19 - Kyle Pitts - Wow! Did I really rank him this low? No, he did. He finished TE23 in PPG last year, and I think RB's/Mooney will demand more targets.
20 - Brenton Strange - This guy is so so hard to rank. 1 game with 12 targets, and no other games above 6? I dunno
21 - Pat Freiermuth - I could easily move him up a handful of places, but we're only talking about 2 PPG between him and TE12
22 - Mike Gesicki - Battling with Chase Brown to be #4 target. Not much change from his TE19 finish in 2024.
23 - Chig Okonkwo - The WR2 spot is up for grabs in TEN, and it comes down to Pollard, Lockett, and Chig.
24 - Theo Johnson - 23 targets over his last 4 games in 2024. I like his chances with Russell Wilson.
25 - Hunter Henry - I know most have him way higher, but I think he gives way to Diggs and company.
26 - Tyler Higbee - Sure, it looks like he's the starter again in 2025, but hard to see him commanding targets.
27 - Ja'Tavion Sanders - Could be as low as 5th on the target chart in Carolina.
28 - Cade Otton - Only putting him here because of WR depth and RB receiving prowess. If injury to a stud, he skyrockets.

I reserve the right to change my rankings, and will surely do so before the season begins.
 
Here are my initial QB rankings. I went 30 deep, only because that was a number on your post.
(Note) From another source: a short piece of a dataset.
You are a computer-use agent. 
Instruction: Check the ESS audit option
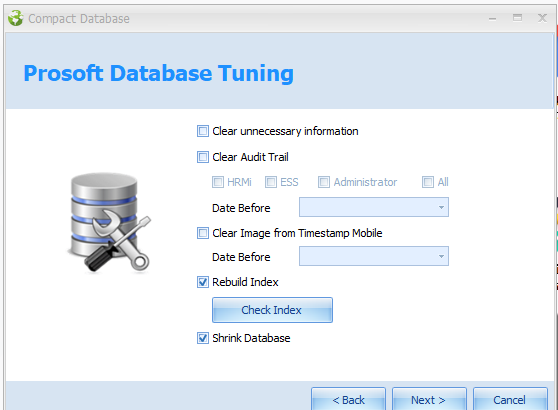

Added a bunch of little tiers.

1 - Lamar Jackson
2 - Josh Allen
TIER BREAK
3 - Jayden Daniels
4 - Jalen Hurts
5 - Joe Burrow
TIER BREAK
6 - Baker Mayfield
TIER BREAK
7 - Patrick Mahomes
8 - Bo Nix
TIER BREAK
9 - Dak Prescott
10 - Justin Fields
11 - Kyler Murray
12 - Jared Goff
13 - Trevor Lawrence
14 - Caleb Williams
TIER BREAK
15 - JJ McCarthy
16 - Brock Purdy
17 - Drake Maye
18 - Justin Herbert
TIER BREAK
19 - CJ Stroud
20 - Bryce Young
21 - Cam Ward
22 - Jordan Love
TIER BREAK
23 - Geno Smith
24 - Michael Penix
25 - Tua Tagovailoa
26 - Matthew Stafford
27 - Sam Darnold
28 - Daniel Jones
29 - Aaron Rodgers
30 - Russell Wilson

This will change drastically, but for now, here it is.